Using the records below, give again exactly the lines from the line that contains "900x500 pixels." through the line that contains "Select Personalisation in the sidebar", both ends included, and only those.

═══ Dataset records ═══

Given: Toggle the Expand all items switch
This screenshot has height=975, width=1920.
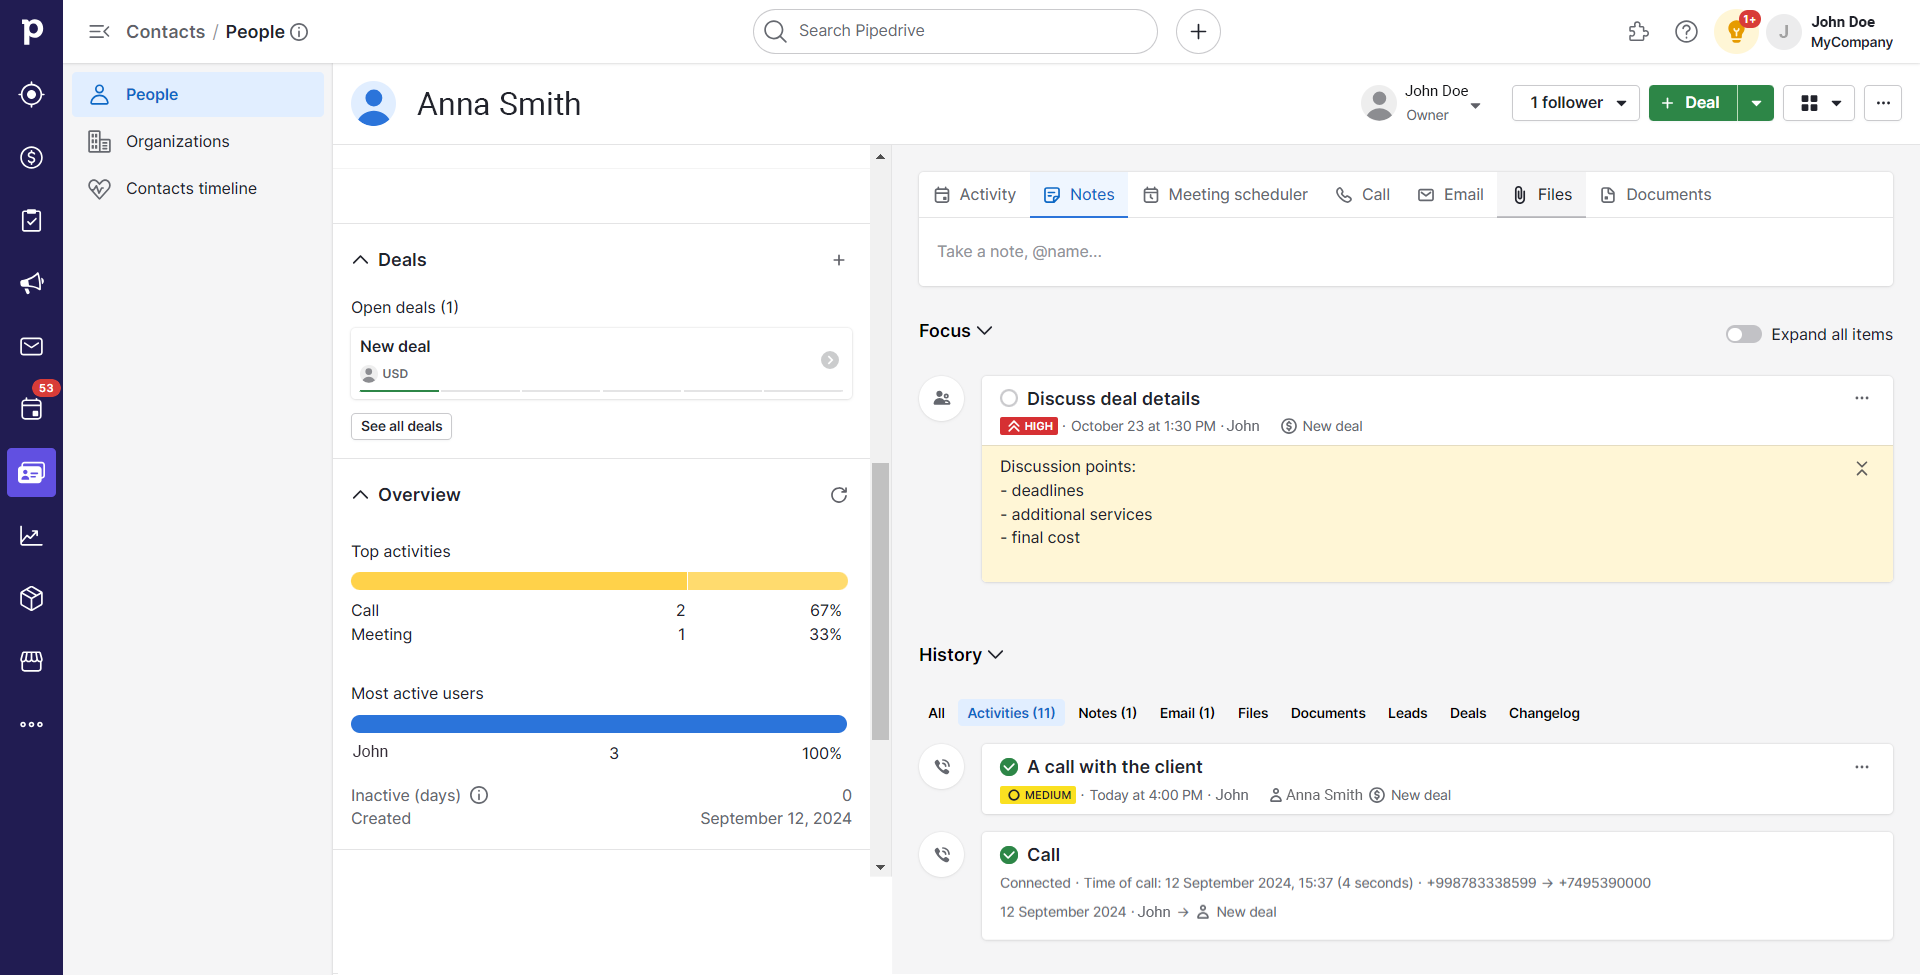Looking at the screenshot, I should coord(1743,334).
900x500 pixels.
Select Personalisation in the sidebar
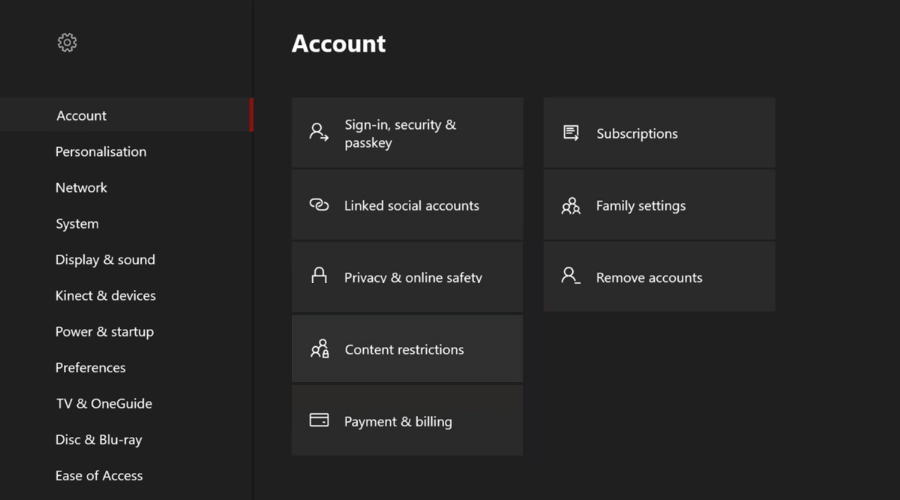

═══
═══ Dataset records ═══

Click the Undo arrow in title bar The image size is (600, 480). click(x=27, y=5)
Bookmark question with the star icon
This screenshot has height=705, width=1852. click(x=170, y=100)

═══

§ Task response:
900x500 pixels.
Select Personalisation in the sidebar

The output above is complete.